■ Data records
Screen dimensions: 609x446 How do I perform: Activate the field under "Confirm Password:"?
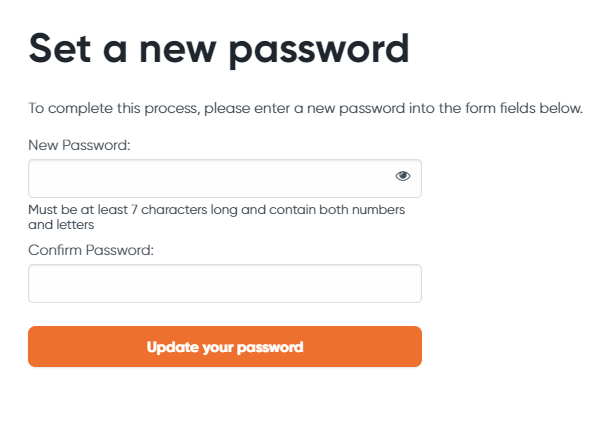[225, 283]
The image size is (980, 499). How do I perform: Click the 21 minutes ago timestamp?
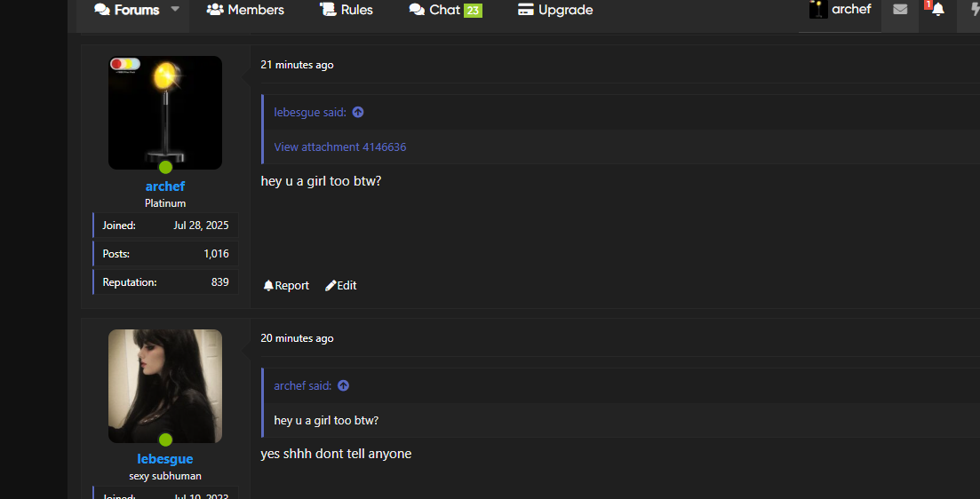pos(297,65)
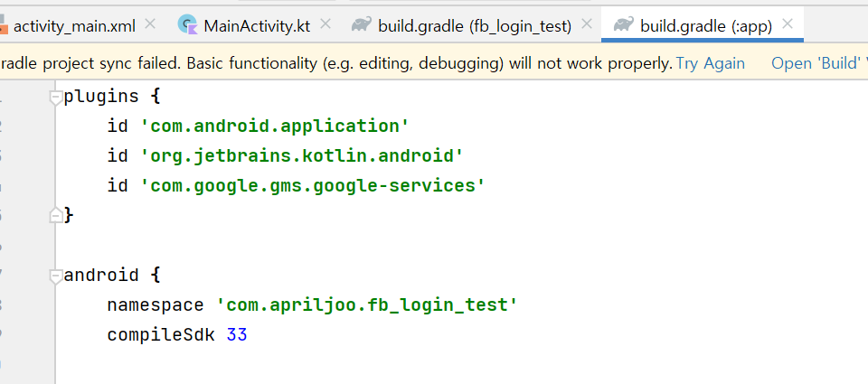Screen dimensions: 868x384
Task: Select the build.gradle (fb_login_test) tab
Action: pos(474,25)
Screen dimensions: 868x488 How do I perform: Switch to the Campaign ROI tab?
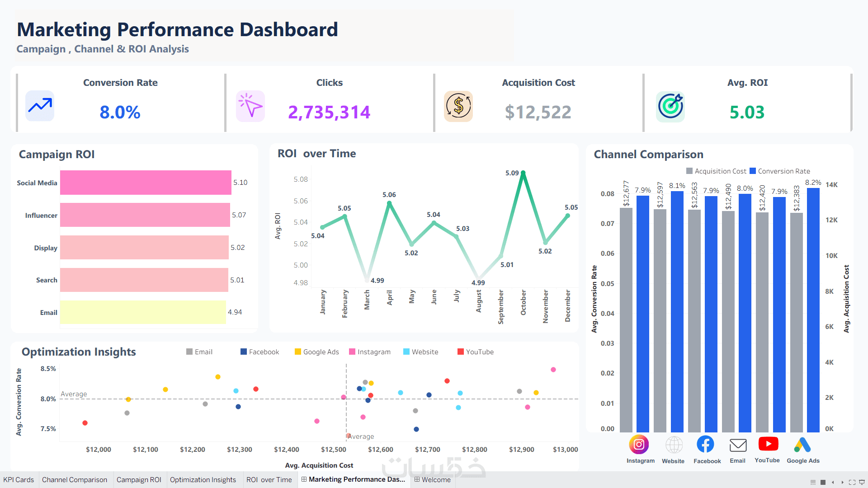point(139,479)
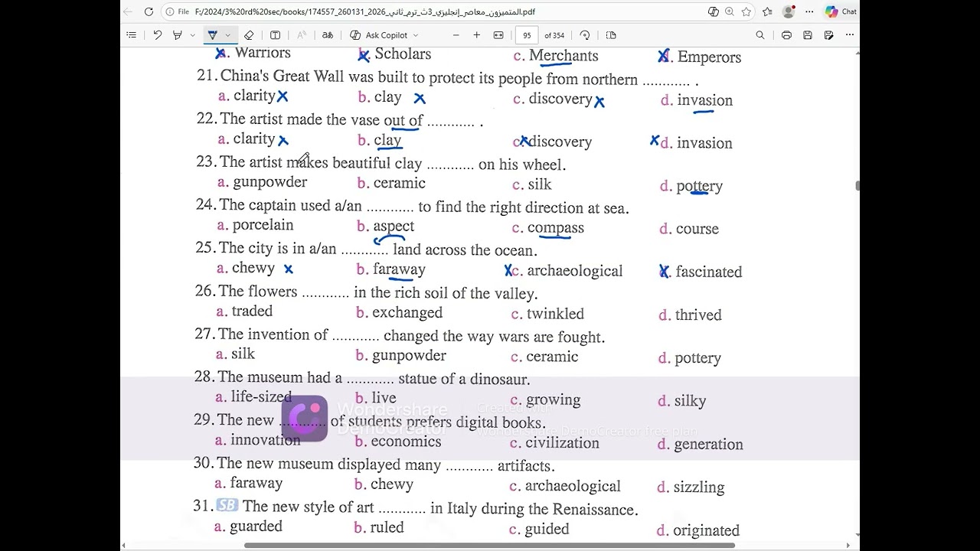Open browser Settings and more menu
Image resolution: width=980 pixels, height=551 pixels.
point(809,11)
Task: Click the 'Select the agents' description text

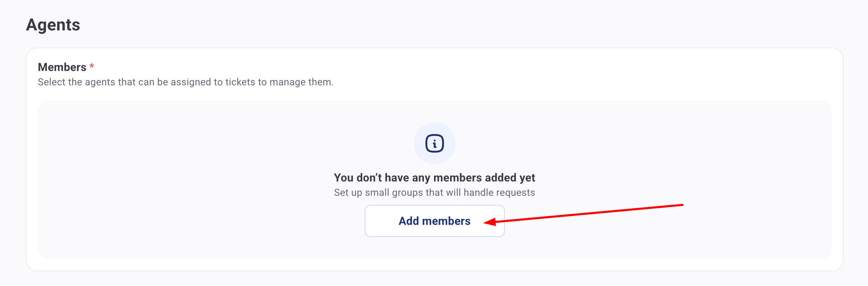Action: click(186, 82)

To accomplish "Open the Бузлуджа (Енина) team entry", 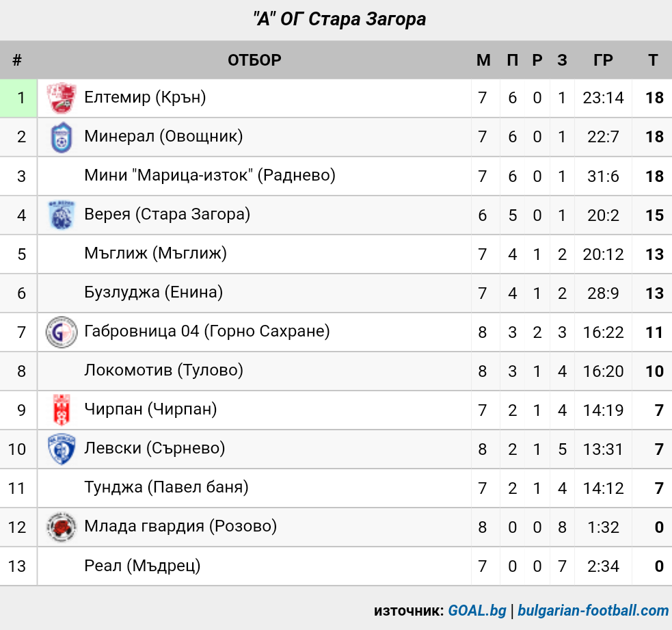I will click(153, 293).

--

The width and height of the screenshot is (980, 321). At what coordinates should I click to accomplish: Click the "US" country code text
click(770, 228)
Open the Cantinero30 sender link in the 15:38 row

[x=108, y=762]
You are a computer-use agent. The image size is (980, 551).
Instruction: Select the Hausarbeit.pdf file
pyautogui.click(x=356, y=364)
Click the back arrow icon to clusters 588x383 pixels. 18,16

■ Goal of the exercise
Of the lines above, extract only those from the line with "You are a computer-use" to the line with "Click the back", both included, exactly as written.

■ Response to this task
You are a computer-use agent. The image size is (980, 551).
Instruction: Select the Hausarbeit.pdf file
pyautogui.click(x=356, y=364)
Click the back arrow icon to clusters 588x383 pixels. 18,16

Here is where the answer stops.